The search results page shows a list of Hoover products. The next step is to create a pattern that the script will follow. In this case, the pattern is: for each product in the results I want to click and see the product details.

product_row "//div[@class='product']" doend

From viewing the source I found that each product is wrapped in div class=”product”. Now for each div with a class=”product” the next action will take place.

Click Product Details Link

The link to the product details page is the name of the product. For example, the link “Hoover Legacy Pet Rewind Vacuum” goes to the details page. Because the link that will be clicked is unique on each row, I need to use the xpath of the link to create a pattern. (Otherwise, I would have used product_link “View Details”.)

    product_link "/form/div[1]/p[1]/a", :generalize => false do

To find the xpath, right-click the first link in Firefox and click view XPath. This is the xpath for the link inside the div: “/form/div[1]/p[1]/a”. This shows that the link was wrapped in a form tag, followed by div, followed by a p (all within div class=”product”).

Now, scRUBYt has a pattern: for each product in the search results, click the link (located inside a form, div and p tag).

Each product in the results has the same HTML structure so the script can easily find the next product in the results.

Grab Title + Description

Now that the script is in the product details page, it’s time to start scraping some data. I wanted two things from this page, the name and description.

	   product_details do 
	     product_record "//p[@class='product-name']" do 
	        name "Homelite 20 In. Homelite Corded Electric Mower" 
	     end 
	     parent "//div[@id='tab-features']" do 
	       description "/p[1]" 
	     end 
	   end

First, from looking at the HTML, I found the name was wrapped in the class “product-name”, so now I can grab the contents. I copied the title from the first product so scRUBYt can create a pattern for the rest of the products. Now the script knows exactly what data to kick back (the text within the “product-name” div).

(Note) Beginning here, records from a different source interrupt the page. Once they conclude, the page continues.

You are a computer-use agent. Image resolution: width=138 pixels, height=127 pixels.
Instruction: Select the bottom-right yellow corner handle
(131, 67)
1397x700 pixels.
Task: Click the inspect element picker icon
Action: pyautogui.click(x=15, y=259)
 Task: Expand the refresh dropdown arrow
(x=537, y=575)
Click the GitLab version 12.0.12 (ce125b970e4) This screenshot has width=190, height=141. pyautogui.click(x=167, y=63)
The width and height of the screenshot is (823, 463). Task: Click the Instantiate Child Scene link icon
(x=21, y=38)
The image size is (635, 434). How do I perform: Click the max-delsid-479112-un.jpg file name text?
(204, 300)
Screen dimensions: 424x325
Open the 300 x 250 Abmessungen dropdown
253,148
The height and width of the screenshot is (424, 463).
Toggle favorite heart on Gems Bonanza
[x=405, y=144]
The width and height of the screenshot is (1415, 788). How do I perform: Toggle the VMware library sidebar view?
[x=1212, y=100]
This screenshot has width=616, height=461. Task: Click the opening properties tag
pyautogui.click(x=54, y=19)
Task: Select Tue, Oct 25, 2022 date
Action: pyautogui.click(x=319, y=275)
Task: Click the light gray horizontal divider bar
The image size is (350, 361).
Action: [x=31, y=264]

The description is similar except I used the xpath “/p[1]” to create a pattern instead of copying the whole paragraph of text.

The “name” + “description” preceding the paths above it is the label attached to the data when you export the data later on.

Save to MySQL

The script is pretty much done; it is now searching for hoover vacuums, going to each product page and grabbing the name/description. Now you can save the data to MySQL (or any ActiveRecord DB).

The first step is to name your database columns the same name as what you labelled the data above. In this case, I used “name” and “description”. The mass assignment will automatically save the data to the corresponding DB columns.

	product_data_hash = product_data.to_hash 
 
	product_data_hash.each do |item|
	  @product = Product.create(item)
	  @product.save 
	end

Now, we save it to the DB by converting the data to a hash. Each item creates a DB entry and mass assignment automatically sorts the data into the columns.

Note: you could also save the data to XML or a basic text file.

The Complete Script

You can view the complete script here: http://www.pastie.org/267654

To run the script, run “ruby homedepot.rb” in a command line.